Setnov Kembali Pimpin Rapat Pleno. Ketua Umum Partai Golkar Setya Novanto (tengah) bersama Ketua Harian Partai Golkar Nurdin Halid (kiri) dan Sekjen Partai Golkar Idrus Marham sebelum memimpin Rapat Pengurus Pleno DPP Partai Golkar di DPP Partai Golkar, Jakarta, Rabu (11/10).

REPUBLIKA.CO.ID, JAKARTA -- Pengamat Politik Universitas Negeri Jakarta (UNJ) Ubedilah Badrun berpendapat Ketua Umum Partai Golkar Setya Novanto lebih mengutamakan soliditas internal partainya. Dengan harapan, akan memberikan dampak positif bagi elektabilitas partai berlambang pohon beringin itu.

"Tapi Setya Novanto lupa bahwa elektabilitas ditentukan oleh seberapa bagus citra partai di hadapan publik," kata dia saat dihubungi Republika.co.id, Jumat (13/10).

Ketika citra partai di hadapan publik tidak diperbaiki, maka, menurut Ubedilah, elektabilitas Partai Golkar akan tetap menurun.

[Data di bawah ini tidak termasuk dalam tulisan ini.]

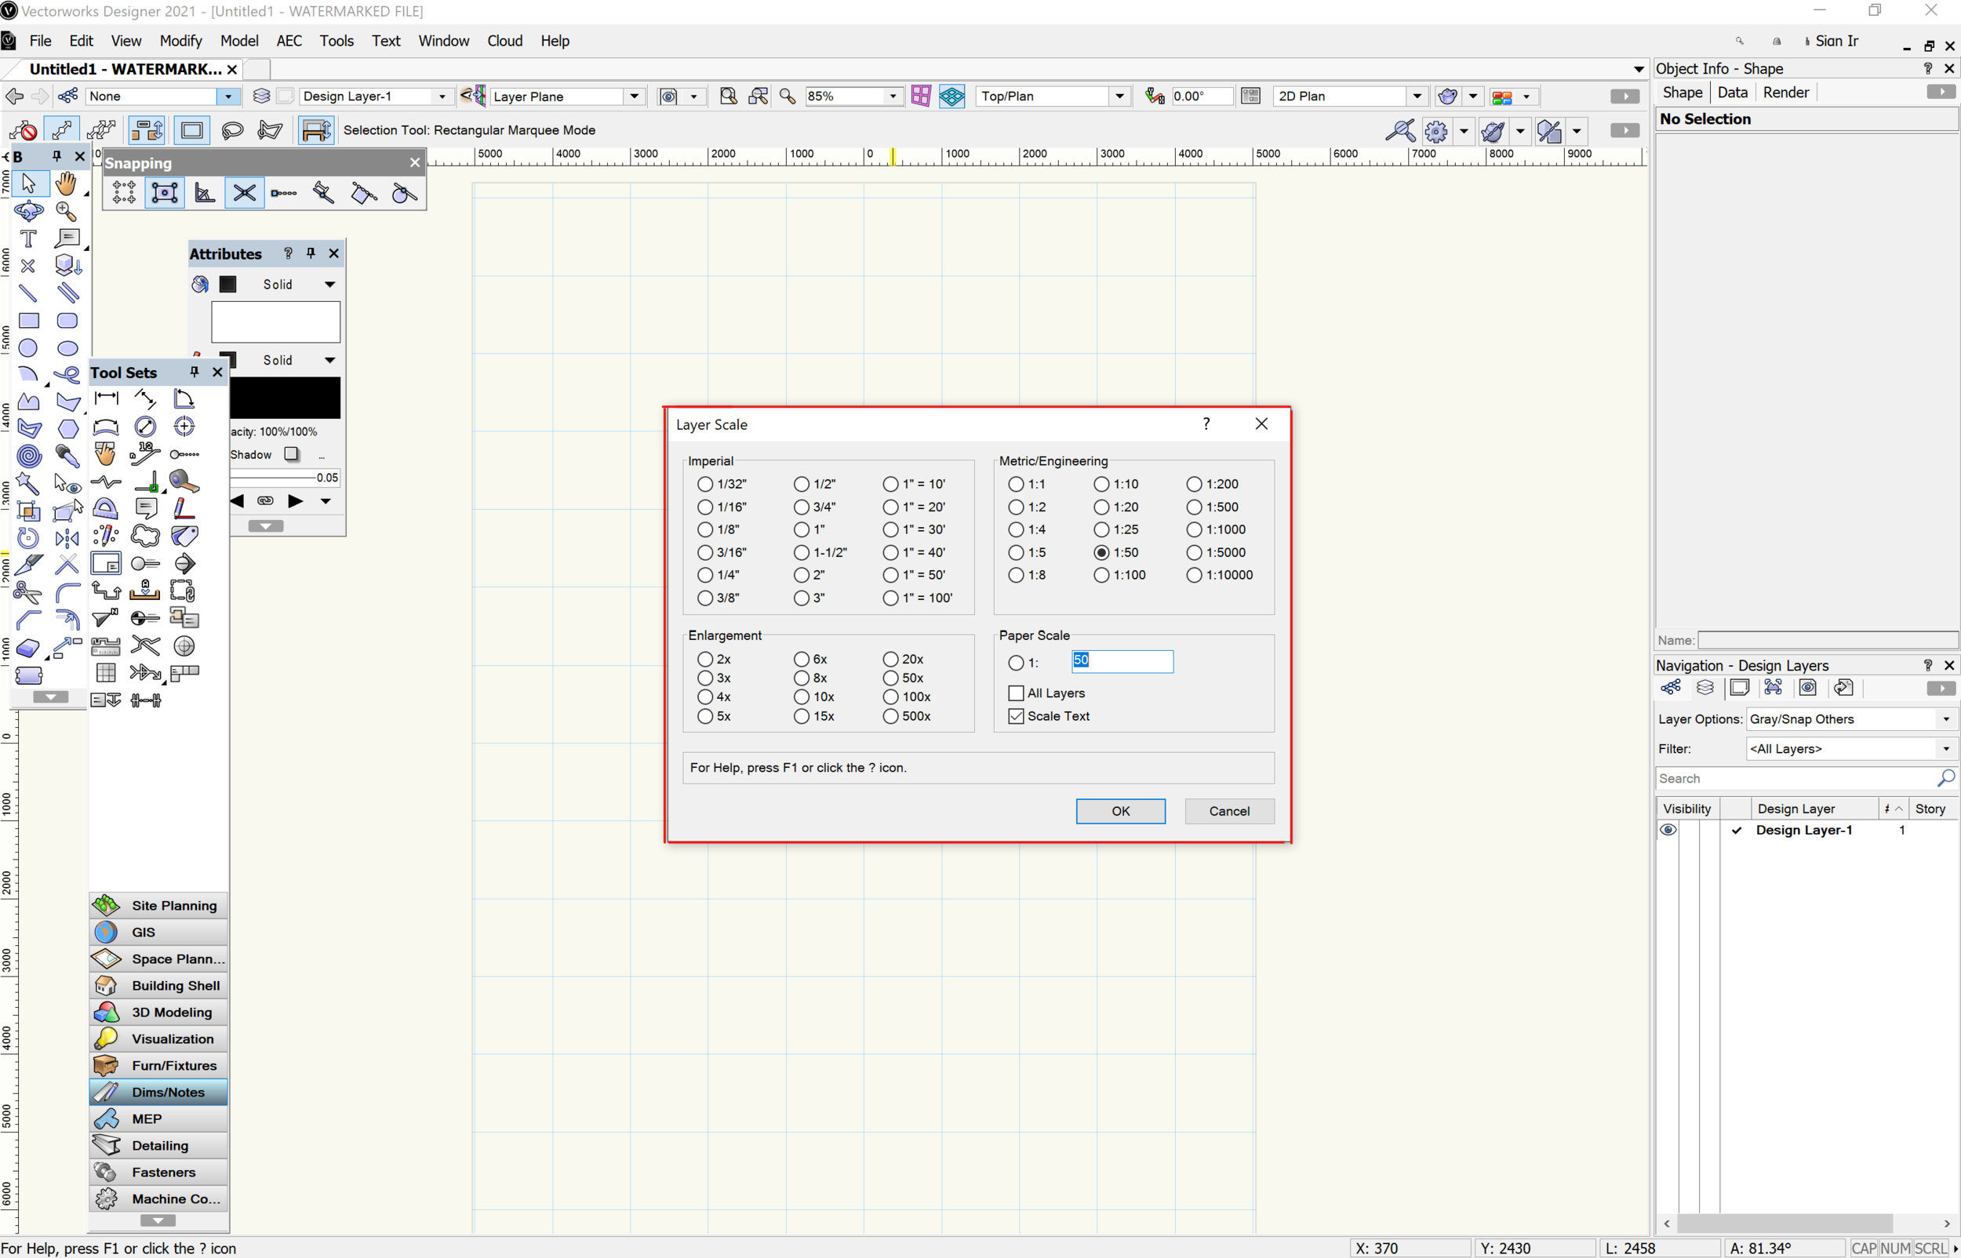Check the All Layers checkbox
The width and height of the screenshot is (1961, 1258).
tap(1015, 692)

Publik pun sukar melupakan Novanto sebagai bagian penting dari pusaran kasus proyek pengadaan KTP-elektronik (KTP-el).

Apalagi, tidak sedikit kader Partai Golkar lain yang telah tersangkut kasus dugaan korupsi sehingga harus berurusan dengan Komisi Pemberantasan Korupsi. "Jadi itu problemnya saya kira, ketika mengutamakan soliditas pengurus dibanding memperhatikan elektabilitas," ujar dia.

Lagi pula, menurut Ubedilah, soliditas yang dibangun Novanto pun bertujuan mempertahankan kursinya sebagai ketua partai. Soliditas di antara pengurus akan makin memperkokoh dukungan internal Golkar terhadap Novanto. "Dengan demikian dia akan melenggang hingga akhir kepengurusannya," ucap dia.